Sunday, April 19, 2015

Graduation

Graduation.... I can't believe in one month and 4 days I will be walking across the stage to receive my masters degree. Anyone who knows me knows what a long journey this has been. They will also know that I gave 110%. I say this not to be prideful, but honest. I have cried a lot over the last 3 year years and I have physically been ill worrying about assignments. I learned to function while being exhausted, but tried to do it with a smile. I have worked 40 hours a week and maintained a 4.0. I have missed family events and my husband lived off of Sonic for dinner a great deal. Yet, I made it.

I had a lot of times of doubt. There were a lot of tempting "I wish I could just quit" moments, but I persevered with the support of loved ones. An education is a very personal thing, no one can really understand the internal motivation it takes to complete assignments or study information. I believe I could have just "gotten by", but an education is what one makes of it. I really tried to learn a lot and because of that, I feel that I did learn a lot. I know in my heart that the work not only made me a better educator, but most all a better person. I have confidence in myself now, a confidence I lacked my first day of teaching.

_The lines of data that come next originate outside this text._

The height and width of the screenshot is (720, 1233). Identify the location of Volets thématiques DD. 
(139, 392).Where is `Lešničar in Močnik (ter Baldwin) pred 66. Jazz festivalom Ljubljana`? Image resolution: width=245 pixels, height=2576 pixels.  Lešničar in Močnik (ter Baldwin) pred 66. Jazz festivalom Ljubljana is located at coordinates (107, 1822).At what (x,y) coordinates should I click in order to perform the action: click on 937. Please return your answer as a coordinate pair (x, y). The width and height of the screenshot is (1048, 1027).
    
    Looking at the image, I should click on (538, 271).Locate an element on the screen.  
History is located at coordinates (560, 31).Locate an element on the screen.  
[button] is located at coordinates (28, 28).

I did some things wrong though, and I will be honest in saying so. Though I prayed a lot to keep me through school. (I literately would pray over every exam I took.) I did not put God as my number one priority, which will always be a regret. I was honestly busy, but I regret that I put so much effort into my schooling and not into my faith. I am thankful that I came to my senses after classes were over and have found myself back in church and active in Sunday school. I hope to one day remind my own children (if God is willing to give us some) to put God first and to not get too busy to center your life around your faith. I am thankful that He loves me even after I placed him on the backburner and I say that with tears. I am 100% positive that I have been so successful because God is using me for His ultimate plan. I feel it in me, I am meant to be a teacher, and sometimes I feel like I am made to be even more. I guess that will unfold in time.

I love Tech! I adore the university, and plan on being a life long supporter. The professors are amazing people, and I am so so thankful for the patience and knowledge they have given me over the years. Dr. McCoy, Dr. Manning, and Dr. Holmes will forever stick out in my mind as life changers. Dr. Basinger and Mrs. Gleason were also my rock with helping me get signed up for school and getting the right courses lined up. I just can not say enough good things! Oh and the friends I made, they are some pretty incredible people. Molly Hill, Jenny Bamburg, Kara Stephenson, Tanya Cottom, and Misty Flournoy will also be special to my heart as they were a huge part of my journey. Molly and I suffered through our E-Portfolio and TWS together and Jenny and Tanya were my 48 page research paper partners. Misty was my friend when I was "voted off the island" in science and social studies methods and Kara and I had the opportunity to get close in Dr. Manning's summer course. Together, my friends and I laughed and cried. I am very proud of them and all of my classmates!

This may all seem pointless to you, but now looking back at graduating high school 10 years ago, I realize how much I forget. I want to remember these moments. Tomorrow, I go and order my final teaching license. I am no longer teaching off a temporary teaching license. HOLLLLER!!! I am so excited. Special thanks to my husband, my family, Mrs. Chris Roberts (for giving me an opportunity to teach), Mrs. Sharp, Mrs. Janet Holzhaurer, Deanna Remore, and last but most certainly not least Jennifer Matthews (my partner in crime who has been there for almost every melt down). I love you all so so much!